基于NLPCA-RBF神经网络的番茄蒸散量预测

陆林 焦俊 汪宏喜 陈袆琼 张兆义 鲁威   

  • 收稿日期:2013-07-08 修回日期:2013-08-22 出版日期:2014-04-15 发布日期:2014-04-15
  • 基金资助:
    安徽农业大学引进与稳定人才项目; 2013经信委信息惠民项目。

Tomato Evapotranspiration Prediction Based on the NLPCA-RBF Neural Networks

  • Received:2013-07-08 Revised:2013-08-22 Online:2014-04-15 Published:2014-04-15

摘要: 蒸散量(ET)是水文循环中的重要组成部分。精确的ET预测在水资源管理和灌溉系统设计等方面的研究是十分必要的。利用非线性主成分分析法(NLPCA)和径向基(RBF)神经网络组成的模型(NLPCA-RBF)对番茄蒸散量进行估算。在既保证ET影响因素信息完整,又可消除影响因素之间相关性的前提下,利用NLPCA将影响ET的7个气象因素简化为3个综合成分,并以此为网络训练的输入数据,根据实测的蒸散量作为网络输出建立了RBF神经网络,并且经非训练样本点数据检验。
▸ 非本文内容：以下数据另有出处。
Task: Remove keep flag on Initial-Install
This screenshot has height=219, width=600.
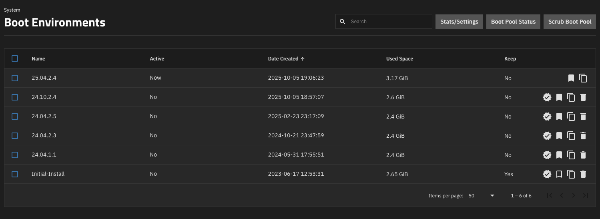Action: pyautogui.click(x=559, y=174)
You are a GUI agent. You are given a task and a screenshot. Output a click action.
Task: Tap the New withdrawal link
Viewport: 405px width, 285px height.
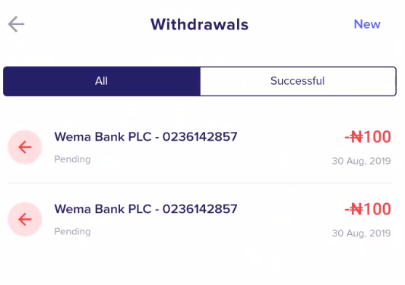click(x=367, y=24)
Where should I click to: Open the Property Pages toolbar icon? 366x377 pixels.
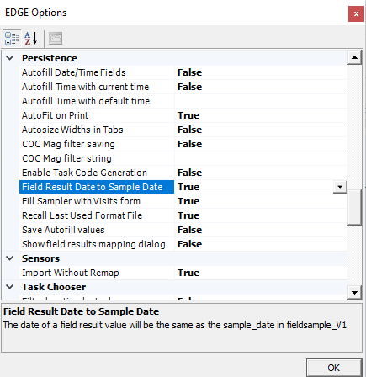click(x=56, y=39)
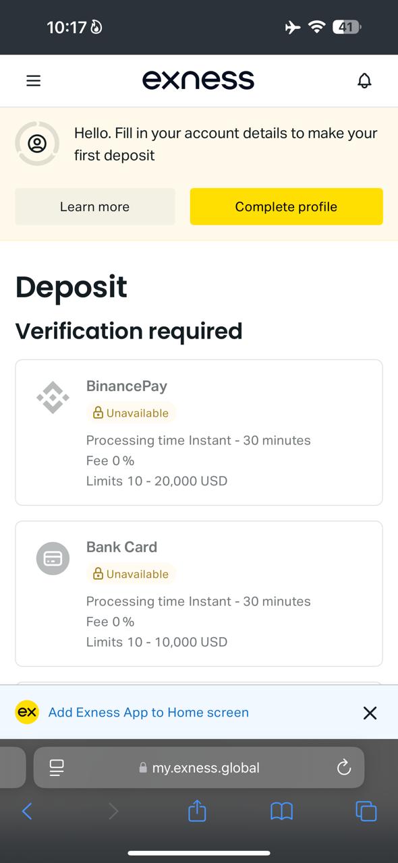Screen dimensions: 398x863
Task: Open page settings reader icon
Action: tap(57, 767)

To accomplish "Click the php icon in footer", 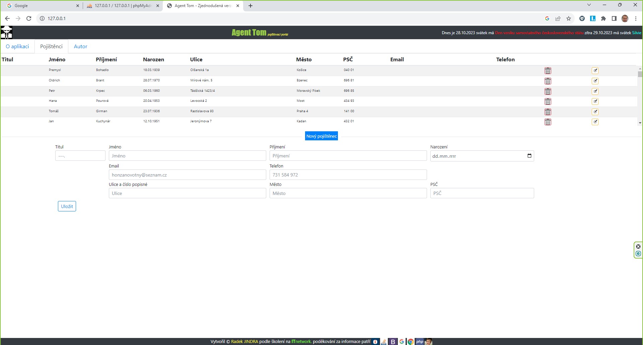I will coord(420,342).

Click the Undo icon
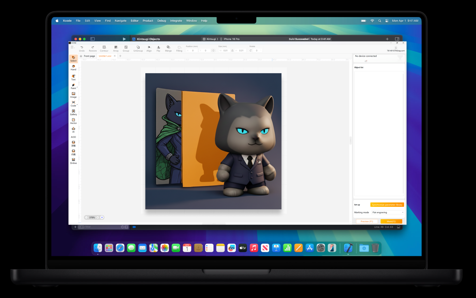point(82,48)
结果表明,与传统RBF网络模型较,NLPCA-RBF网络预测模型能够更好的反应影响因子与蒸散量之间的关系,取得更为精确的结果。

关键词: 产量, 产量

Abstract: Evapotranspiration (ET) is one of the main components of the hydrologic cycle. Accurate estimation of ET is essential for studies such as water management and irrigation system design. In this study, a hybrid model that integrated Nonlinear Principal Component Analysis (NLPCA) method with the radial basis function (RBF) neural network (NLPCA-RBF) was used for estimating Tomato ET. On the premise that not only the integrity of the meteorological information can be guaranteed but the correlation among different factors can be eliminated, NLPCA was applied to simplify the seven main meteorological factors which related to the ET into three principal components .Then used these components as input and the measured ET as output target, therefore, the network was created and verified by parts of the data were not used in design of the network. By comparing with RBF neural network, the results showed that NLPCA-RBF network model can well reflected the relationship between meteorological factors and evapotranspiration and got more accurate result.